Paupières mouillées, voix funèbre : elle n’avait pas, hélas ! à se forcer. Pour éviter de nouvelles questions et, surtout, un lamento auquel pouvaient s’agréger quelques ménagères descendant faire leurs courses, elle a pris soin d’embrasser les deux femmes et s’est dégagée en murmurant :
— Excusez-moi, je reviendrai demain. Aujourd’hui j’ai de tristes démarches à faire…
Les mêmes que Lila, ont dû penser ces dames, et c’est ce qu’il faut. Des biens qu’elle abandonne, Maria n’est pas assez détachée pour admettre la rapacité de sa cousine. Elle n’est pas fâchée de laisser derrière elle un maquis d’inextricable légalité. Mme Gallo témoignera de sa survie. L’appartement continuera à pourrir durant des mois. On finira par trouver louche l’attitude d’une fille disparue, réapparue, puis définitivement escamotée. La chicane s’emparera de l’affaire, interminablement plaidée.
Maria s’excite là-dessus et Manuel lui découvre un travers, un reste de hargne possessive qui le surprend, mais dans un sens le rassure. N’a-t-elle pas cependant tout sacrifié pour lui ?
— Après les tueurs, les charognards : c’est dans l’ordre, dit-il négligemment. Il doit y avoir dans le pays, ces temps-ci, des milliers de coquins à l’affût d’aubaines abominables. Je t’en prie, parlons d’autre chose.
Il sourit. Elle sourit. C’est la même Maria qui l’a rattrapé par la manche, l’autre soir, qui l’a ramené, qui a fermé la grille et mis la clef dans sa poche en disant : Tu te préfères mort pourvu que je sois vivante. C’est généreux, Manuel, mais ce n’est pas le genre de générosité que je te demande. Moi, franchement, je ne mourrais pas volontiers si, à cette condition, tu devais me survivre. Deux moins un, en amour, c’est égal à zéro. Or c’est la même Maria qui, le lendemain, s’est exposée pour lui. Manuel saute sur ses pieds et claironne :
— Ce n’est pas tout ça, mais je n’ai rien mangé depuis hier soir. Je casserais bien la croûte.

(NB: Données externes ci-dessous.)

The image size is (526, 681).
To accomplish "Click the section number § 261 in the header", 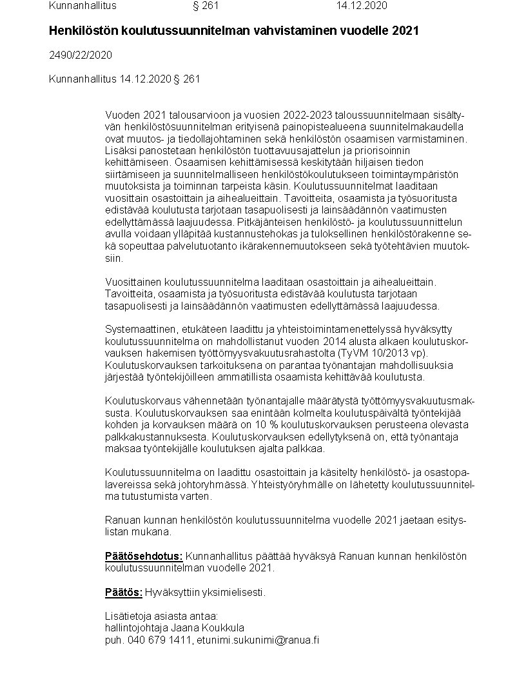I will [x=206, y=6].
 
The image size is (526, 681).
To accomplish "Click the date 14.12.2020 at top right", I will [x=362, y=6].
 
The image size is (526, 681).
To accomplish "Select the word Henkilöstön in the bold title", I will [x=79, y=30].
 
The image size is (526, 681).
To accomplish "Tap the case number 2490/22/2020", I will [x=81, y=55].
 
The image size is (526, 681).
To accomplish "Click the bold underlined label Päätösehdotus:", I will [x=144, y=557].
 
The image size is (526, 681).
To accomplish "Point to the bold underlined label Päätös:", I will [x=123, y=593].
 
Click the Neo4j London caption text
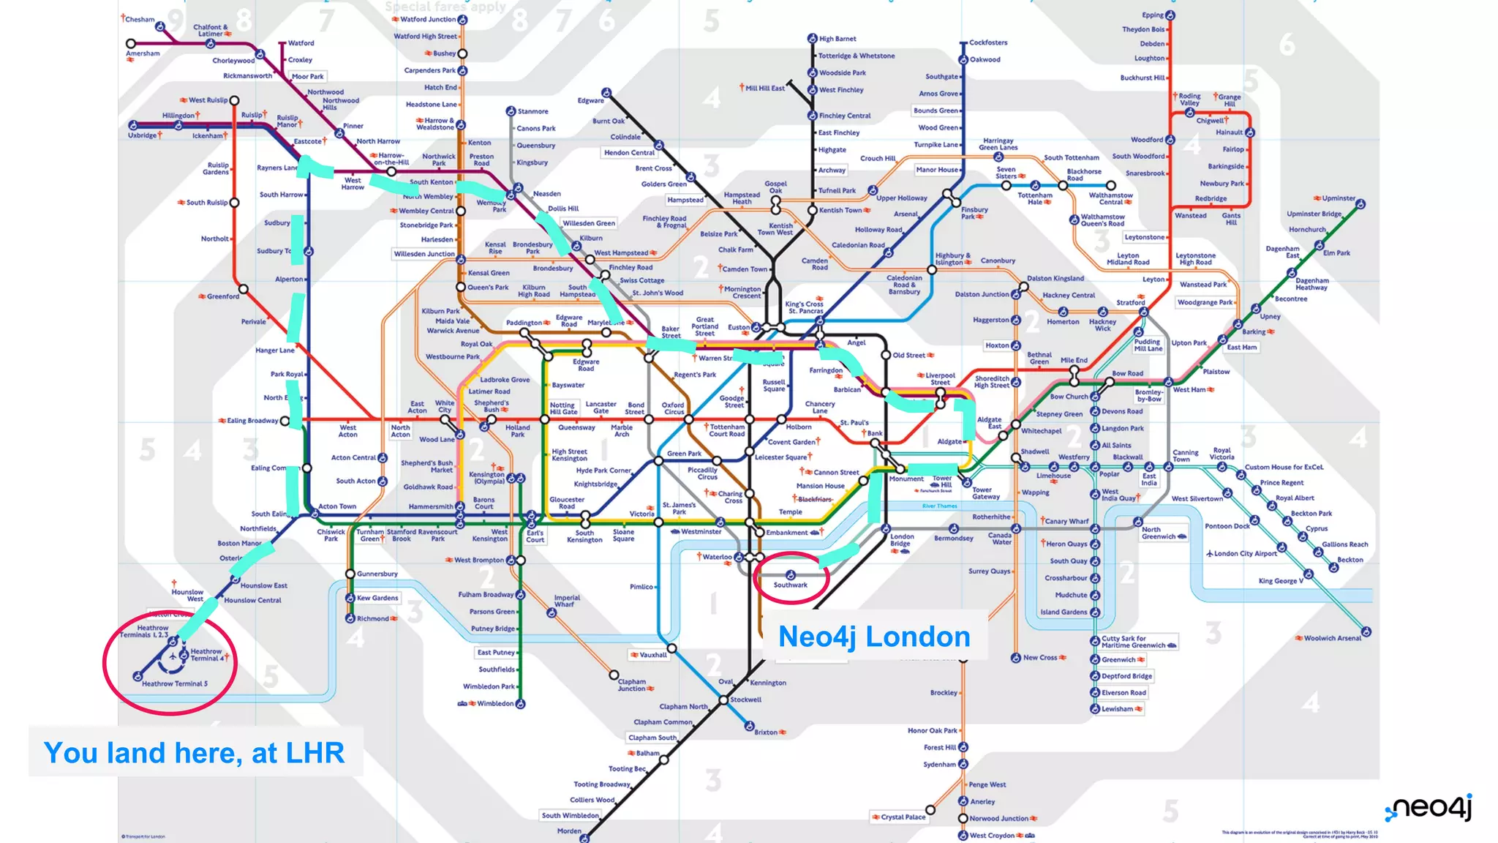click(x=874, y=637)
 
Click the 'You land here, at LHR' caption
click(x=194, y=753)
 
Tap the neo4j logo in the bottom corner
click(x=1429, y=808)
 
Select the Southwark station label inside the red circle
click(x=791, y=585)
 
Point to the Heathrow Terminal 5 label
click(x=175, y=683)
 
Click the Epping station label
click(x=1153, y=15)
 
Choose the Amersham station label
click(x=143, y=53)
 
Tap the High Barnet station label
click(x=838, y=39)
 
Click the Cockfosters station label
click(x=988, y=42)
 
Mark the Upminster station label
click(x=1339, y=198)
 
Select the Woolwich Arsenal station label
click(x=1333, y=638)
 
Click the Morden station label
click(x=569, y=831)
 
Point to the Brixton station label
click(x=766, y=732)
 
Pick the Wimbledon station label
click(x=495, y=703)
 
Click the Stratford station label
click(x=1130, y=302)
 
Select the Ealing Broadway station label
click(x=252, y=421)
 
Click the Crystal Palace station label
click(x=903, y=817)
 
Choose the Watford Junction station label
click(x=428, y=20)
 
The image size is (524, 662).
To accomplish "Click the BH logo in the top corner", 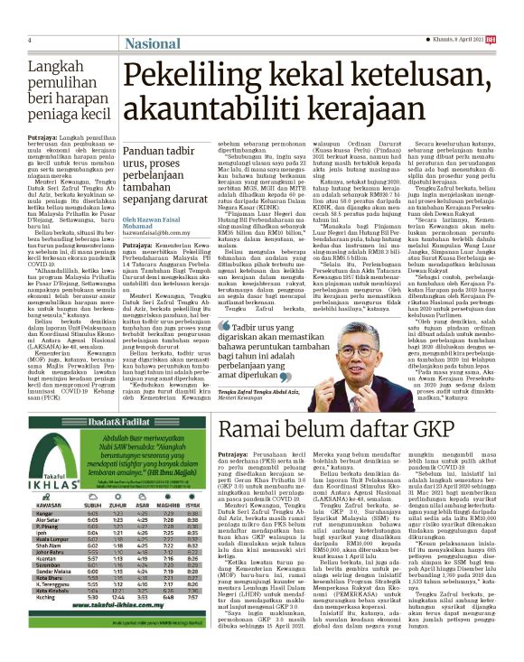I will click(515, 39).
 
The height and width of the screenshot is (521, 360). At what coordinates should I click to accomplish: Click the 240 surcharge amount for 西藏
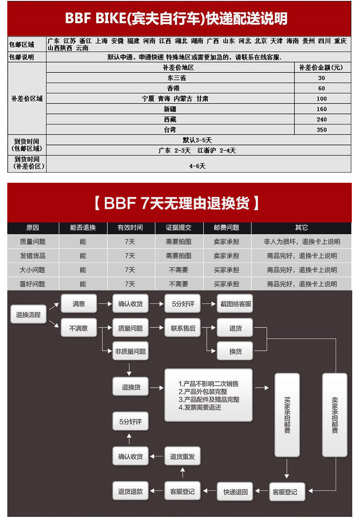pos(322,119)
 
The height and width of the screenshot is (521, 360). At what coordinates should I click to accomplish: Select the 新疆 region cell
pos(170,109)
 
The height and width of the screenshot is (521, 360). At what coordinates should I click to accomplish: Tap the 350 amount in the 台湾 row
pos(322,130)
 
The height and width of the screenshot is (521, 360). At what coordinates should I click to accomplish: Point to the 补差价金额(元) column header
pos(322,67)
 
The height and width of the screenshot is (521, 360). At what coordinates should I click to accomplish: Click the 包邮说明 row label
pos(21,57)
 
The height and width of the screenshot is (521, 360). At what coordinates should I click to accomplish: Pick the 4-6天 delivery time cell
pos(198,166)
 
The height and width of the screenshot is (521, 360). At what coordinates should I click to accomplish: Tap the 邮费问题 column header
pos(226,227)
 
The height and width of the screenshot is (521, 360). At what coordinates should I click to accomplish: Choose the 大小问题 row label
pos(33,270)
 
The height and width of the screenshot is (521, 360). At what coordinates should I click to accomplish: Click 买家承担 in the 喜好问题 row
pos(226,284)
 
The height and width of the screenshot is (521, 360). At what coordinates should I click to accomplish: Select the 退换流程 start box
pos(28,315)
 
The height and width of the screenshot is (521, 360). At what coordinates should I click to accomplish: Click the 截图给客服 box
pos(235,304)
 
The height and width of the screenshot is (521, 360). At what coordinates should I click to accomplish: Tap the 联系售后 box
pos(183,328)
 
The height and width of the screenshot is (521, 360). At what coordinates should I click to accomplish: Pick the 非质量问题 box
pos(131,351)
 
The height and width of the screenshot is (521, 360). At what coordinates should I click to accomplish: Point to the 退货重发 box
pos(182,456)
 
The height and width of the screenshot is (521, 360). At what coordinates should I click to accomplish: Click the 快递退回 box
pos(235,491)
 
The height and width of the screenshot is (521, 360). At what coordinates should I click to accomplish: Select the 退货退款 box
pos(131,491)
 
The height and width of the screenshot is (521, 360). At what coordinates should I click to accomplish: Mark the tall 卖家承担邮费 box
pos(335,415)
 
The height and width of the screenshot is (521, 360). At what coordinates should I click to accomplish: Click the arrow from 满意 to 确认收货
pos(104,304)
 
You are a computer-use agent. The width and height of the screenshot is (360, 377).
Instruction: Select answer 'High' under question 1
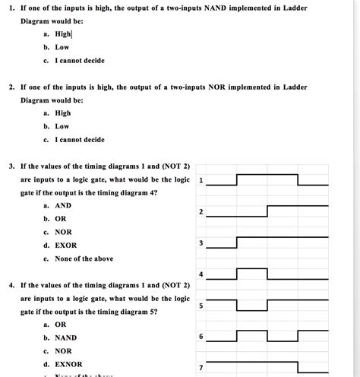coord(63,34)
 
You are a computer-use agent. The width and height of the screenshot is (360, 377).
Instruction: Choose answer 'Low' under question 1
coord(62,47)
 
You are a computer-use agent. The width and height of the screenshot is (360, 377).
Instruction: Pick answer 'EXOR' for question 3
coord(66,246)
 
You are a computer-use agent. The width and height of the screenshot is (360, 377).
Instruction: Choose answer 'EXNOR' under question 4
coord(68,364)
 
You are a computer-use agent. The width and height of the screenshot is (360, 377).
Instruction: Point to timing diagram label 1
coord(201,180)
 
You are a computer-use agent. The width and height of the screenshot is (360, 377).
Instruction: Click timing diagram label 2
coord(201,211)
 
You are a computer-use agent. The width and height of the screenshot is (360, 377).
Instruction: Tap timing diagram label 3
coord(201,242)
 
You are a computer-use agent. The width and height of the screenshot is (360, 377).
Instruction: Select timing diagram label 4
coord(201,274)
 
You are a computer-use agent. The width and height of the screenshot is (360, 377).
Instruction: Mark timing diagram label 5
coord(201,306)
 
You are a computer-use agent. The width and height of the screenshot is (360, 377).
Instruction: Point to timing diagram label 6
coord(201,337)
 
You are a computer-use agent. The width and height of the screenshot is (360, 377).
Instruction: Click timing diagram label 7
coord(201,368)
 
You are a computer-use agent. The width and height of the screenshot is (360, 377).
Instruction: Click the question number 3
coord(11,166)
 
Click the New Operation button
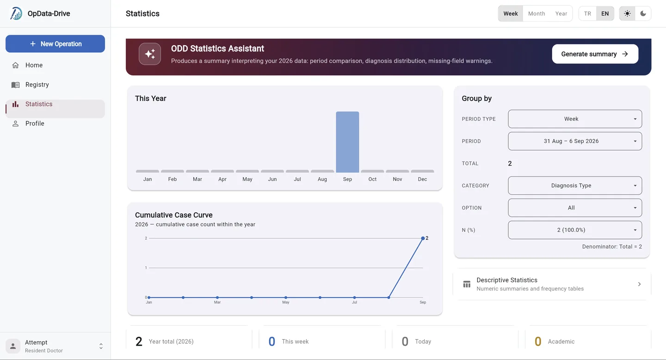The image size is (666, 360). click(55, 44)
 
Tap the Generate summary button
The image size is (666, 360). click(595, 54)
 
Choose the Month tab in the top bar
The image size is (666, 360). click(536, 13)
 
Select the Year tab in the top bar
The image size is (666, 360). click(561, 13)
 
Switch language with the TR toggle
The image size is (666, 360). click(587, 13)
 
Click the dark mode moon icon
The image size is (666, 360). click(643, 13)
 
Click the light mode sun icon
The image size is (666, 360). click(627, 13)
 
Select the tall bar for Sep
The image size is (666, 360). click(347, 142)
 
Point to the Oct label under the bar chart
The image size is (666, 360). click(372, 179)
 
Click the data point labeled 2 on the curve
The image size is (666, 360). click(423, 238)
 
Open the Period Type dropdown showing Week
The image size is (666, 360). click(575, 119)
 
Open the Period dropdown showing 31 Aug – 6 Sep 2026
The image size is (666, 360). click(575, 141)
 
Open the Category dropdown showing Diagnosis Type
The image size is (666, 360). click(575, 186)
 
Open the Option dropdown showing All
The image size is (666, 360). click(575, 208)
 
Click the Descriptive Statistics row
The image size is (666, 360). click(552, 284)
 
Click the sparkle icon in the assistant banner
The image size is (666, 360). click(150, 54)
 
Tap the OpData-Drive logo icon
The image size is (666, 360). click(16, 13)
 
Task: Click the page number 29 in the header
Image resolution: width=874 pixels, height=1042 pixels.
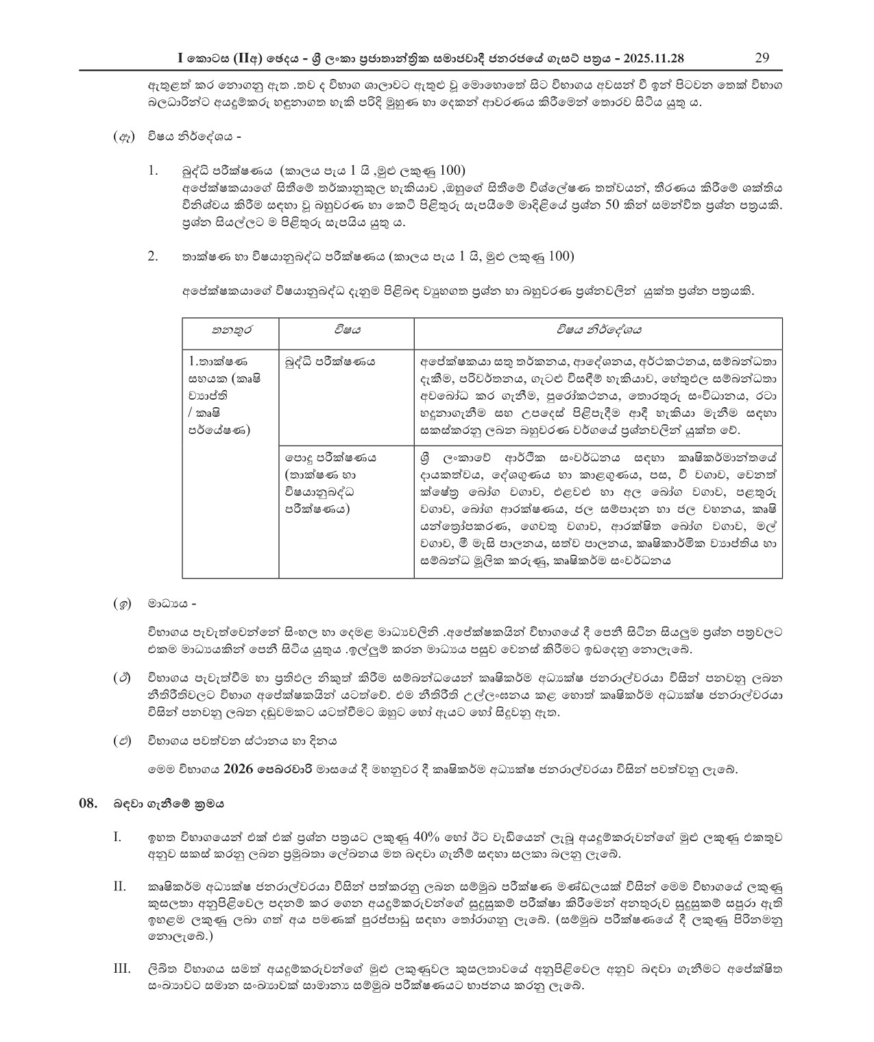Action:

Il fait la grimace, s’immobilise un instant et porte la main à son ventre.
— Qu’as-tu ? dit Maria.
— Rien, dit Manuel. C’est mon point de colite. Quand je m’inquiète, il prospère.
Maria fronce un peu les sourcils, mais sans plus. Ce n’est pas le moment de faire les douillets, de se tracasser pour de petits maux, d’agacer la Providence. Avec bien moins de raisons d’en être les victimes, leurs parents, leurs amis, Attilio, Fidelia et tant d’autres ont succombé dans la tourmente. Pas eux. Voilà trois semaines, Maria n’aurait pas donné cher de leurs chances et pourtant ils ont échappé à tout. Dans trois ou quatre jours, ils auront passé la frontière. Dans huit, ils seront au Mexique. Ils y souffriront toute la vie de leurs souvenirs. Mais ils s’y installeront, ils y travailleront, ils s’y marieront, ils y auront une fille et un garçon…
Manuel a pris Maria par la main pour la mener à la cuisine. Elle s’assied à côté de lui. Elle coupe du pain, deux tranches de viande froide, avec une joie grave, retenue. Ses yeux brillent, voilés de cils qui battent. N’est-ce pas Manuel lui-même qui disait, voilà peu : On ne se taille pas du paradis dans l’enfer.